Exercise:
Would you transcribe the lines running from the one that holds "Instruction: Toggle the" to the last line of the records? Leave every picture out.

Source information:
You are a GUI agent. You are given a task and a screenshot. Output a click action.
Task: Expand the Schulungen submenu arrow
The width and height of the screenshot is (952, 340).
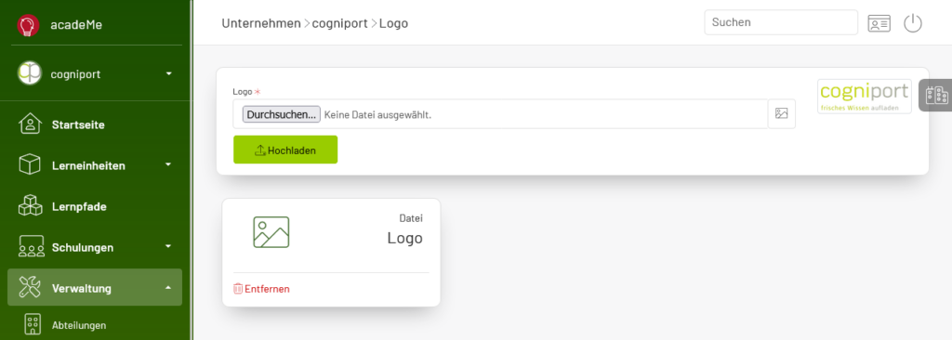coord(168,246)
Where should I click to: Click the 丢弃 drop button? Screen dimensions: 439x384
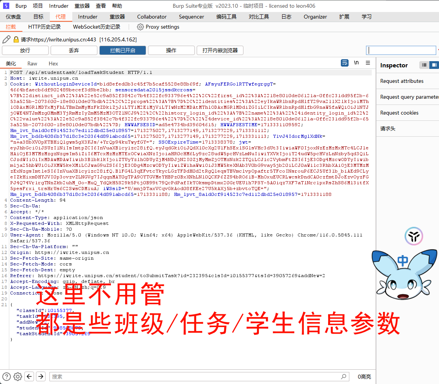pyautogui.click(x=74, y=50)
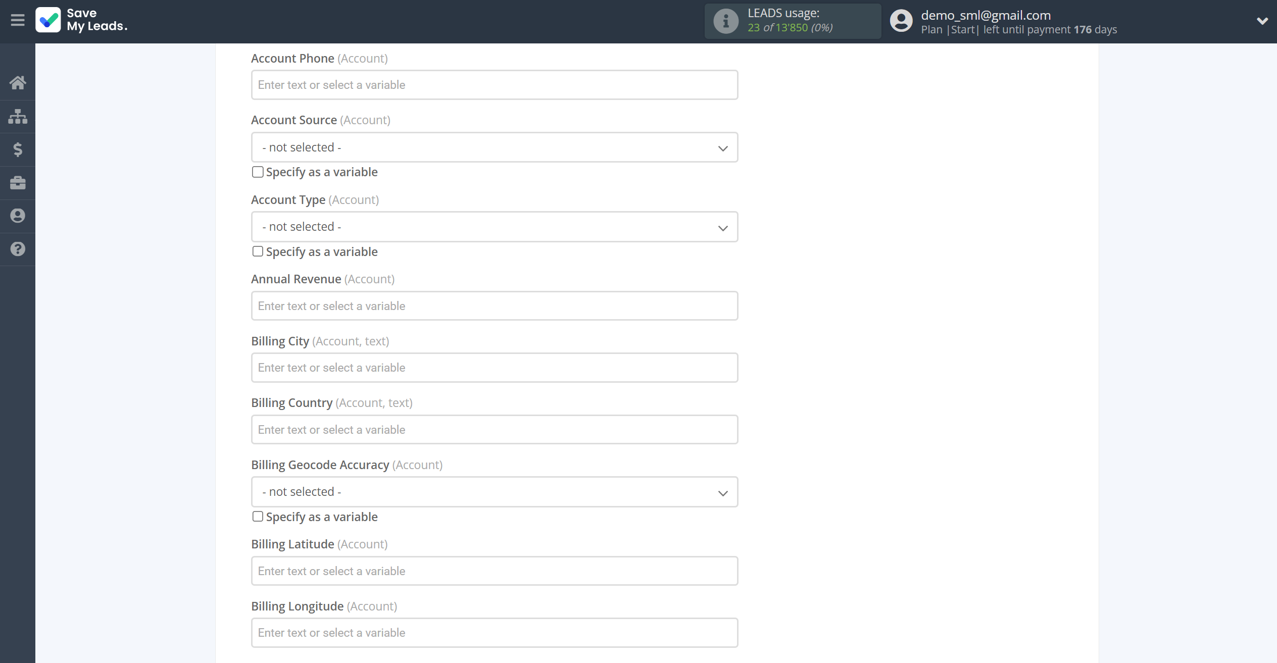Open the connections sitemap icon
This screenshot has width=1277, height=663.
pos(18,116)
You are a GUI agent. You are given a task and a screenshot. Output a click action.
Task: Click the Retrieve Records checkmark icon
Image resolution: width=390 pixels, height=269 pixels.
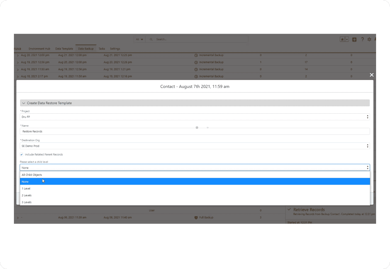tap(289, 209)
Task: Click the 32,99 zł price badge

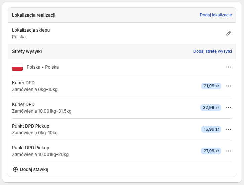Action: tap(211, 108)
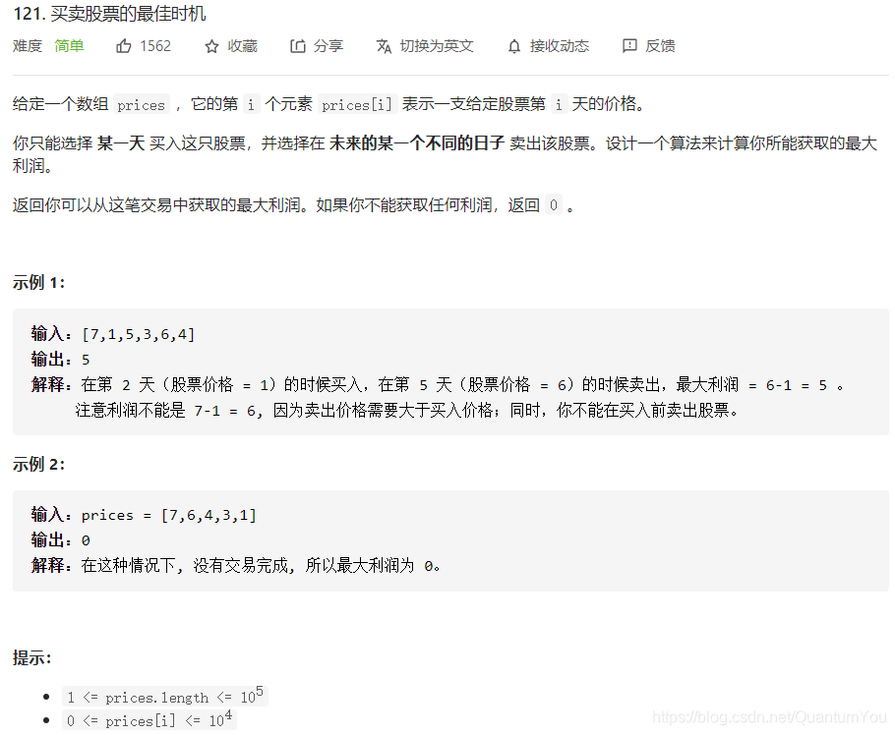
Task: Switch language via 切换为英文
Action: pyautogui.click(x=437, y=45)
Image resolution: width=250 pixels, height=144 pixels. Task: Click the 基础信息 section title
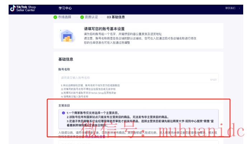[66, 59]
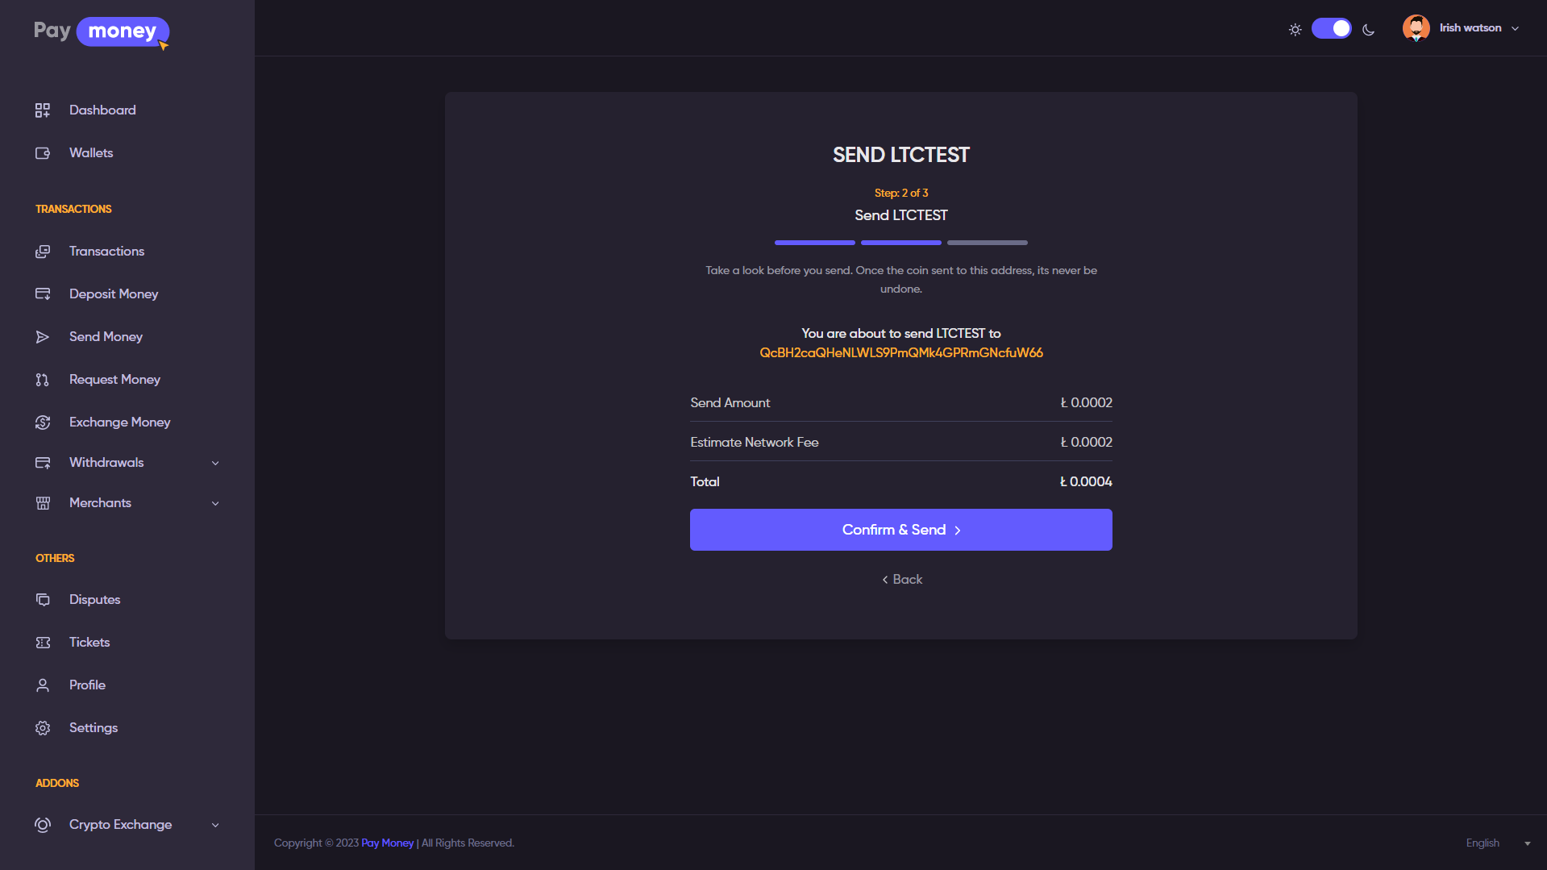Expand the Merchants submenu
The height and width of the screenshot is (870, 1547).
tap(215, 503)
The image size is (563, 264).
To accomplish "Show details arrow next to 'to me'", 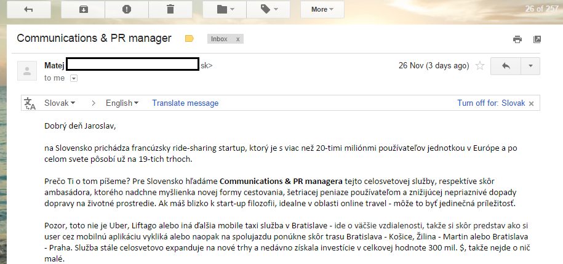I will pyautogui.click(x=74, y=78).
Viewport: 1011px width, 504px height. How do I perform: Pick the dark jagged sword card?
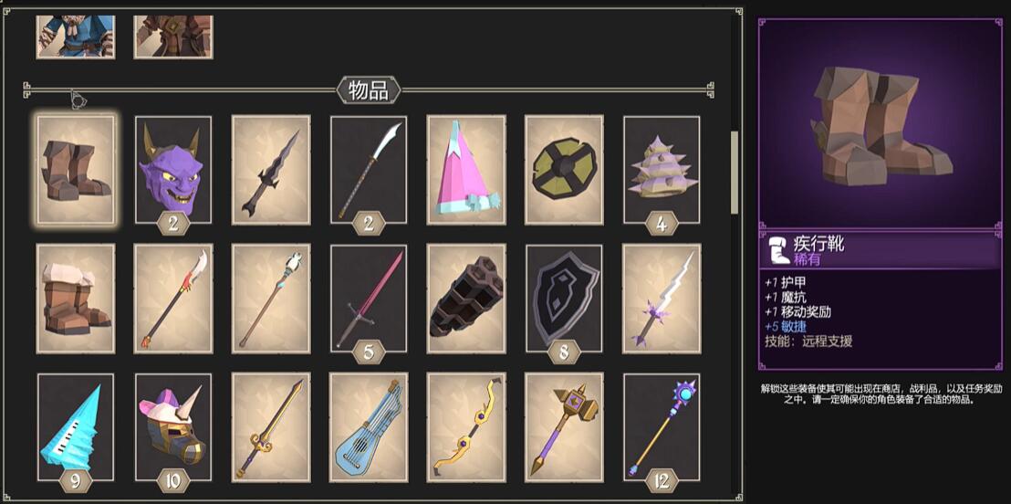tap(271, 170)
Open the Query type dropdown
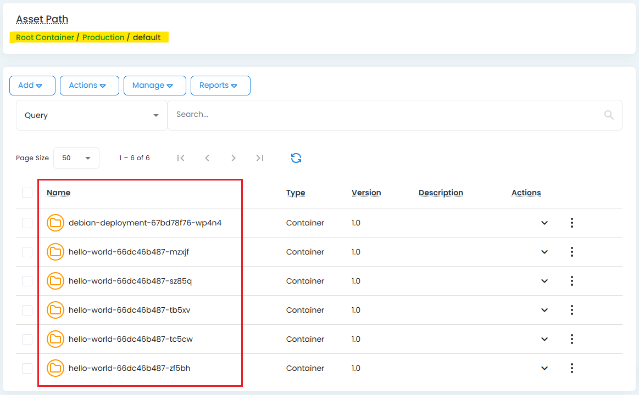The height and width of the screenshot is (395, 639). coord(91,115)
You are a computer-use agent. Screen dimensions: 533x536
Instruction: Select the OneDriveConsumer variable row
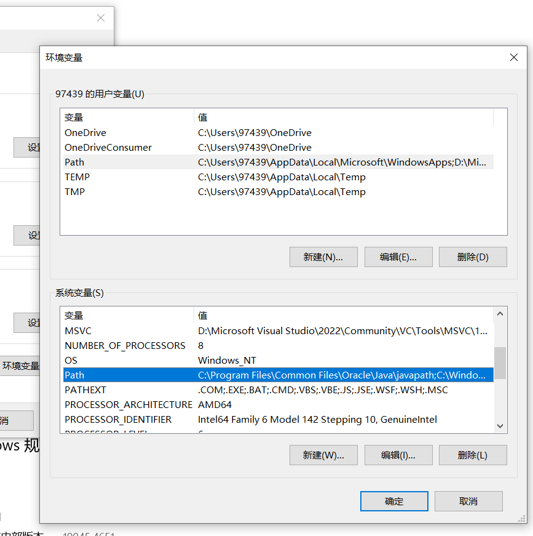(x=108, y=148)
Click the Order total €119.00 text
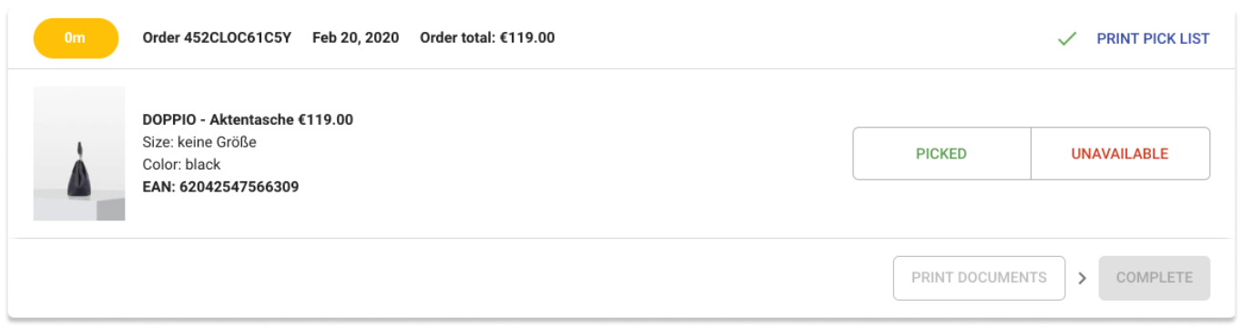 click(487, 38)
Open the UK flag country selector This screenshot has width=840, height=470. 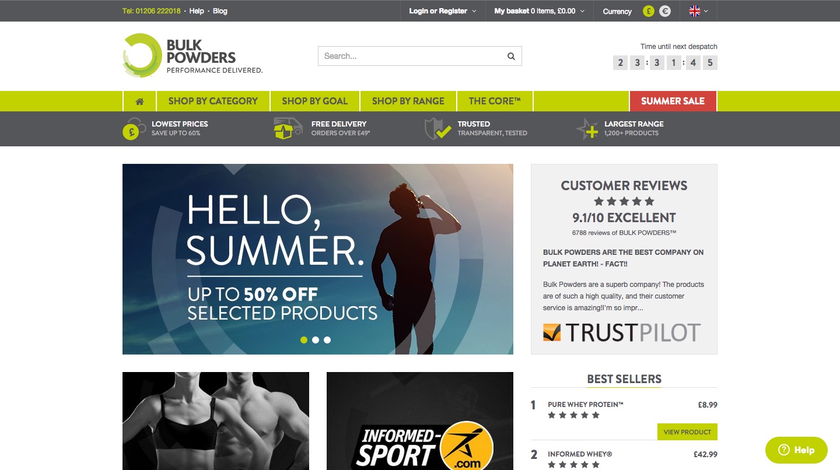699,11
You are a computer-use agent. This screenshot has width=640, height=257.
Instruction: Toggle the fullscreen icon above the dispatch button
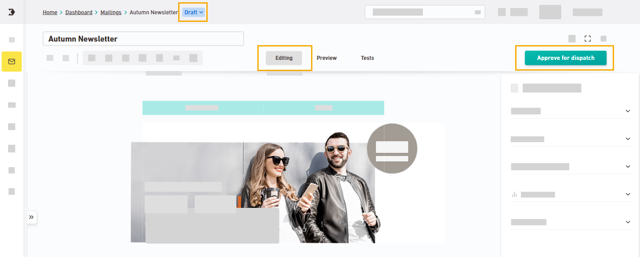pos(588,39)
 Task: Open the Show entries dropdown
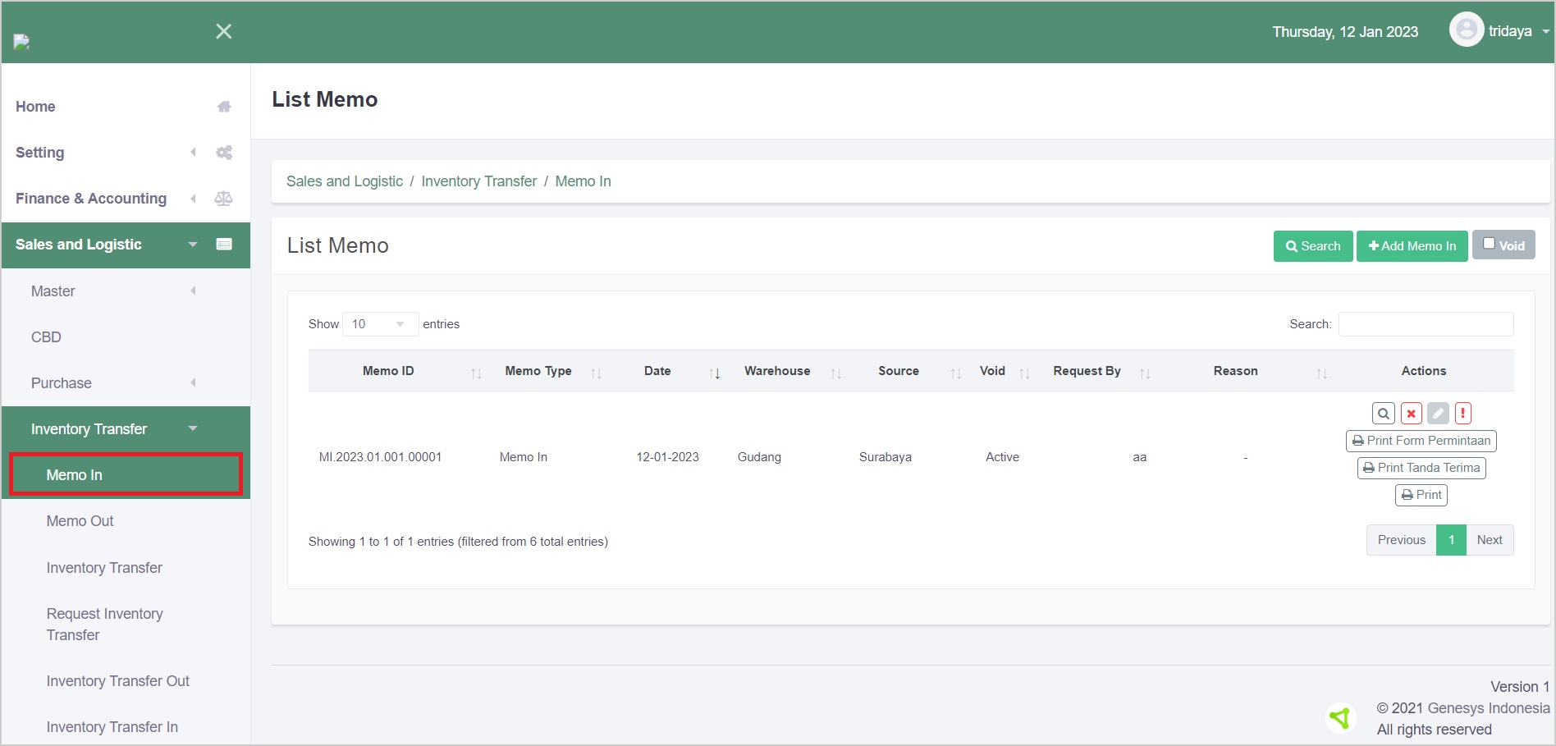[x=380, y=324]
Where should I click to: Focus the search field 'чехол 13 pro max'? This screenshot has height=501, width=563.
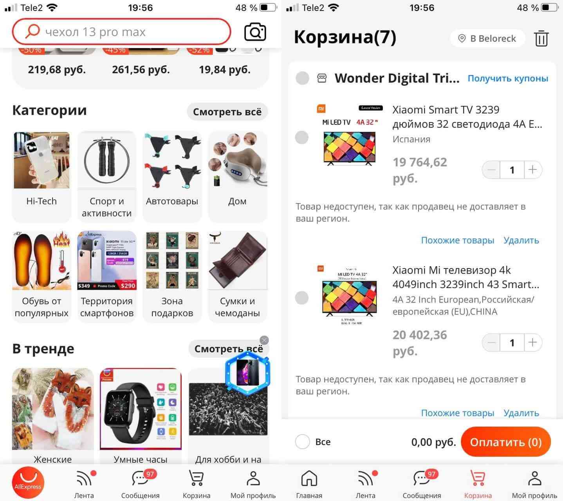pos(121,32)
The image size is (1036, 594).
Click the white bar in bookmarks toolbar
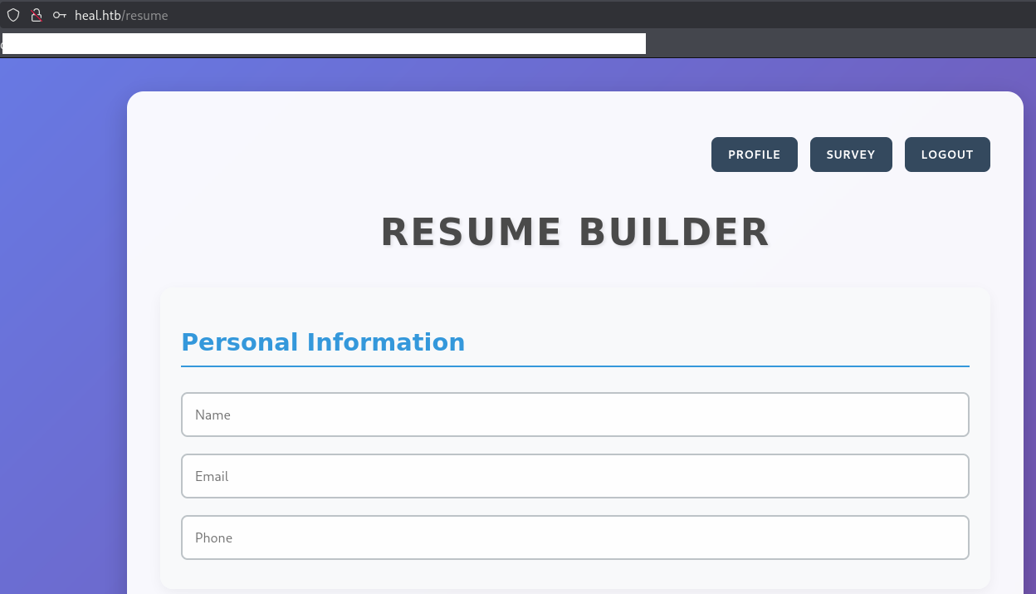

Final answer:
Instruction: Toggle the fullscreen icon above the dispatch button
pos(588,39)
 Task: Open the Show entries dropdown
[x=380, y=324]
Where should I click to: Focus the search field 'чехол 13 pro max'? This screenshot has height=501, width=563.
pos(121,32)
The image size is (1036, 594).
Click the white bar in bookmarks toolbar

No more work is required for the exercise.